Für diese Erhebung wurden Unfälle mit 8783 beteiligten Skifahrern, Snowboardern oder anderen Wintersportlern erfasst, aber es kann von einer höheren Anzahl an Unfällen und darin beteiligten Personen ausgegangen werden.

Der Anteil der in Unfälle verwickelten Frauen und Männer ist laut Studie sehr ausgewogen, das errechnete Durchschnittsalter der beteiligten Frauen beträgt 39,7 Jahre, jenes der Männer rund 39 Jahre.

Betrachtet man die an Unfällen beteiligten Personen nach Altersgruppe, so fällt jene der Frauen von 41 bis 50 Jahren und von 51 bis 60 Jahren auf (22,6 Prozent beziehungsweise knapp 22 Prozent der involvierten Frauen). 

Die an Unfällen beteiligten Männern sind zum großen Teil sehr jung, nämlich 11 bis 20 Jahre alt (rund 21 Prozent). Für den hohen Anteil in dieser Altersgruppe der Männer kann es verschiedene Gründe geben: Unerfahrenheit, Leichtsinn oder falsche Einschätzung des eigenen Fahrkönnens. 

Männer zwischen 30 und 60 Jahren besonders risikofreudig

Bis zum Alter von 30 Jahren und ab 61 Jahren überwiegt die Anzahl der männlichen Wintersportler bei Unfällen. In der Altersgruppe zwischen 41 und 60 Jahren ist hingegen der Anteil der Frauen besonders groß – rund 21 Prozent.

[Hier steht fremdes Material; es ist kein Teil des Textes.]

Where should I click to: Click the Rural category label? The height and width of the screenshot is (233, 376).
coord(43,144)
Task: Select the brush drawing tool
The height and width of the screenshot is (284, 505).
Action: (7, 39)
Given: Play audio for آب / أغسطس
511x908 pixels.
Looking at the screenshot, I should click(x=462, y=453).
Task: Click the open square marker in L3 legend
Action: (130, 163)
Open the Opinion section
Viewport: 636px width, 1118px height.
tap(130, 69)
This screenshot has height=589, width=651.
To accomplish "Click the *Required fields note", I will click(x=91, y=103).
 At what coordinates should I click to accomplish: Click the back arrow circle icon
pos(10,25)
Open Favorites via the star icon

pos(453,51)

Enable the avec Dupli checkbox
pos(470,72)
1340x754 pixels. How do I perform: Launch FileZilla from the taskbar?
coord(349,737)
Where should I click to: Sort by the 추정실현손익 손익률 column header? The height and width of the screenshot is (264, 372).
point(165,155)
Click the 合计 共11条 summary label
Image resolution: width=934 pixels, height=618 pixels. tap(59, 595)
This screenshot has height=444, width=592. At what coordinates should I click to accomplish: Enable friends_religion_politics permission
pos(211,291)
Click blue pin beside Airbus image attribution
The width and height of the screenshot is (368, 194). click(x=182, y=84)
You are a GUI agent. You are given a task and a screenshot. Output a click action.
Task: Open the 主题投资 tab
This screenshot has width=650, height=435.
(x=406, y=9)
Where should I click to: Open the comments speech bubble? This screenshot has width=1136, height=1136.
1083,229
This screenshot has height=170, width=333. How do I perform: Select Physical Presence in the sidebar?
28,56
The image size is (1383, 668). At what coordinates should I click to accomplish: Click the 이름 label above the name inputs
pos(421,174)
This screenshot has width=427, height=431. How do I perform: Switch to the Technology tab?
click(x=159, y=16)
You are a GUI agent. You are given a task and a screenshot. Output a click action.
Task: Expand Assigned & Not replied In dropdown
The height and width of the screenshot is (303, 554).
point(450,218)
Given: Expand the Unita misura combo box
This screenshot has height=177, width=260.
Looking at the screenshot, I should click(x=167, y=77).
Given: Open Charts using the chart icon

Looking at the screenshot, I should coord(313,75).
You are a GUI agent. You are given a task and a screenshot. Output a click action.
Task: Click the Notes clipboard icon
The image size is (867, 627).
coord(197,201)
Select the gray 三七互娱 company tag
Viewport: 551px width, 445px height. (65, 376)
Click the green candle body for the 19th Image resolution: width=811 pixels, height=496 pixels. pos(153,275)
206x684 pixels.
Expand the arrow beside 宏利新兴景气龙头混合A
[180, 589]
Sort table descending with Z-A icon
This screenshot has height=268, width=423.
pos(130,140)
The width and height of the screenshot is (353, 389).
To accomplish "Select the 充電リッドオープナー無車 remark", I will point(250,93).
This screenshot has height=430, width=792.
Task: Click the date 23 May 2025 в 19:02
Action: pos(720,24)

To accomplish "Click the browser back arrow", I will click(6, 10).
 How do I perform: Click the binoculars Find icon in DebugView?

Fast 65 Prozent der an den Unfällen beteiligten Personen stammen aus den touristischen Kernmärkten Italien (ohne Südtirol), Deutschland, Österreich und Schweiz, nur 6,6 Prozent kommen aus Südtirol.

Unfälle meist selbstverschuldet

Die häufigste Unfallursache ist mit 74,4 Prozent der erfassten Sportler der Sturz ohne Fremdeinwirkung. Zweithäufigste Ursache ist mit einem Anteil von 13 Prozent ein Zusammenstoß mit anderen Personen. Nach Monaten betrachtet sind mit 31,5 Prozent die meisten Unfälle im Februar passiert.

An diesen Stellen wurden die Betroffenen am häufigsten verletzt

Mit einem Anteil von 33,3 Prozent aller Traumata stehen die Kniegelenksverletzungen, davon Zerrungen und Verstauchungen (fast 24 Prozent aller Verletzungen), an der Spitze aller Verletzungen im Wintersport. Kopfverletzungen und Bewusstlosigkeit liegen in ihrer Häufigkeit mit 15,3 Prozent an zweiter Stelle. Diese schließen vor allem Prellungen, Schnittwunden im Gesicht, Schwindel und Folgen eines Rausches mit ein.

Der Anteil der Verletzungen im Schulterbereich beträgt etwas mehr als 14 Prozent und die häufigste Art dabei ist die Luxation mit guten 6 Prozent aller Verletzungen. Knochenbrüche betreffen am häufigsten den Unterschenkel mit 20,5 Prozent, die Schulter (19,6 Prozent) und den Arm (rund 18 Prozent).